[ARTICLE]:

■ ■ ■ ■ ■ ■ ■

These lines of work demonstrate a variety of ways that the methods and analysis techniques of cognitive (neuro)science can shed new light on how why language models do the things they do.

Explanations as a learning signal

One way I’ve often found cognitive science useful is as a source for thinking about learning signals. One thing that cognitive scientists — and especially developmental researchers — often do is to debate over which cues people rely on to infer things like the referents of words, or an entity’s goals. These cues can be implicit or explicit, and come in many forms.

A particular kind of cue I’ve been interested in over the years is the role of explanations as a learning signal. Explanations are thought to be incredibly important to human learning; they can shape what we learn and how we generalize. This kind of learning signal is often missing from classic AI methods like Reinforcement Learning (RL). However, explanations do appear in the training data of language models.

Thus, we embarked on a series of studies to evaluate how explanations could affect learning in AI. We first studied RL; we designed tasks that were very hard for agents to learn from rewards alone, and then showed that language modeling of explanations could enable them to learn. In settings with ambiguous rewards, providing different kinds of explanations could even change how the agents generalize out-of-distribution! We also showed that non-explanatory alternatives (such as true-but-not-currently-relevant statements about the situation) did not offer these benefits; thus, explanations have a special role to play.

In a subsequent study, we considered the role of providing explanations after the answer during in-context learning. Again, we designed careful experiments, and compared against carefully matched ablations (true-non-explanatory statements again, as well including the same explanations in a few-shot prompt, but applying them to the wrong problems). As before, we found that explanations could play a unique role.

Finally, we built on these studies and other past works to ask a fundamental question about language models: what can they learn about causal structures and causal reasoning from their passive imitation training? We showed how explanations, along with other data features like the inherent interventions behind the generation of internet text, can help to unlock generalizable causal reasoning even in the case of passive learning.

■ ■ ■ ■ ■ ■ ■

Transcribe word for word the part of the explanations article above, starting with "These lines of" and going on through "things they do.".

[SOURCE MATERIAL]:
■ ■ ■ ■ ■ ■ ■

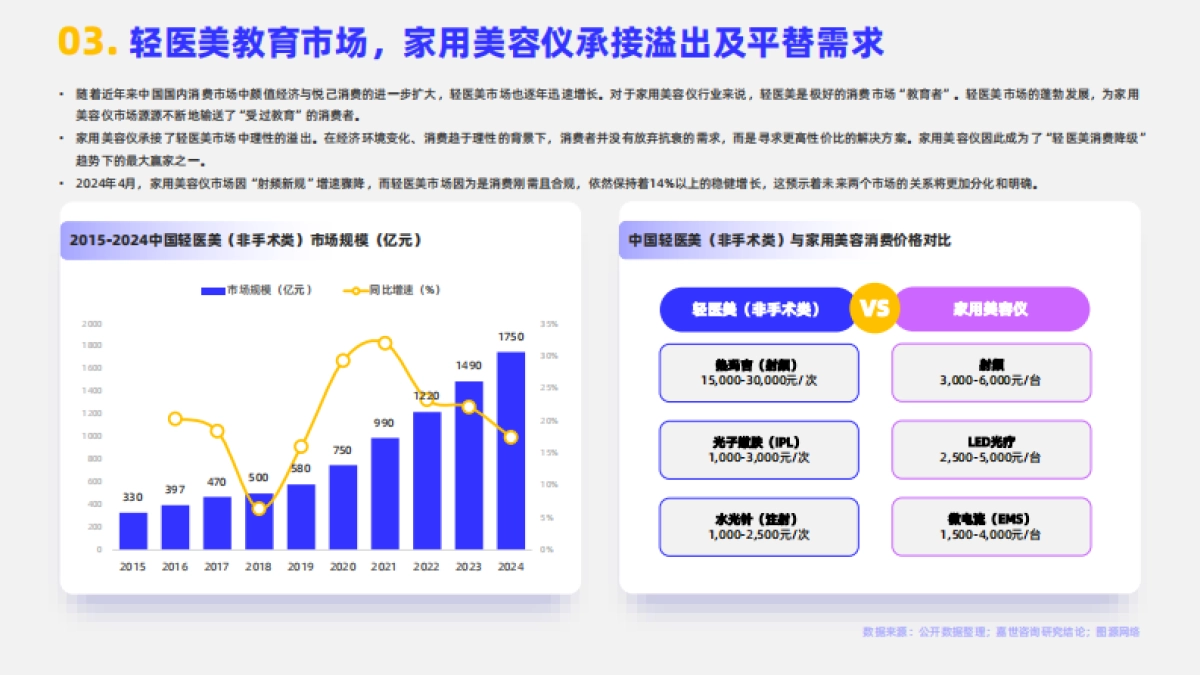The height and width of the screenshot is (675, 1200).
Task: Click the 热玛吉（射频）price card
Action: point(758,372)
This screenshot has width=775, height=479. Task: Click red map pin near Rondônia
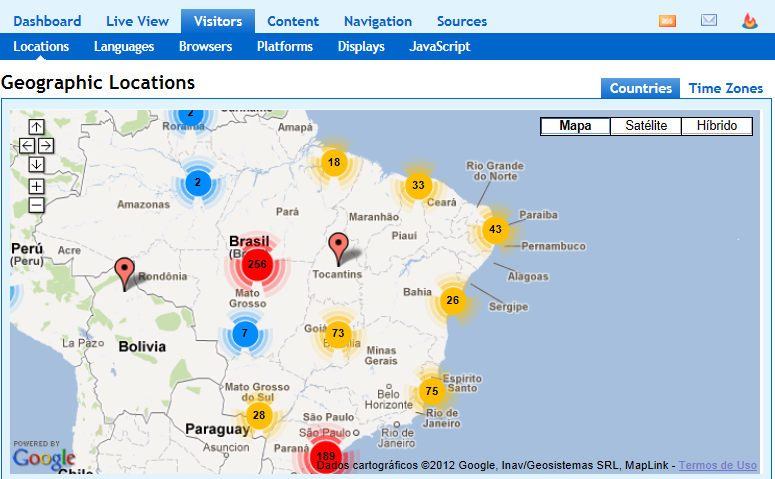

■ ■ ■ ■ ■ ■ ■

[OUTPUT FOR THIS EXERCISE]:
These lines of work demonstrate a variety of ways that the methods and analysis techniques of cognitive (neuro)science can shed new light on how why language models do the things they do.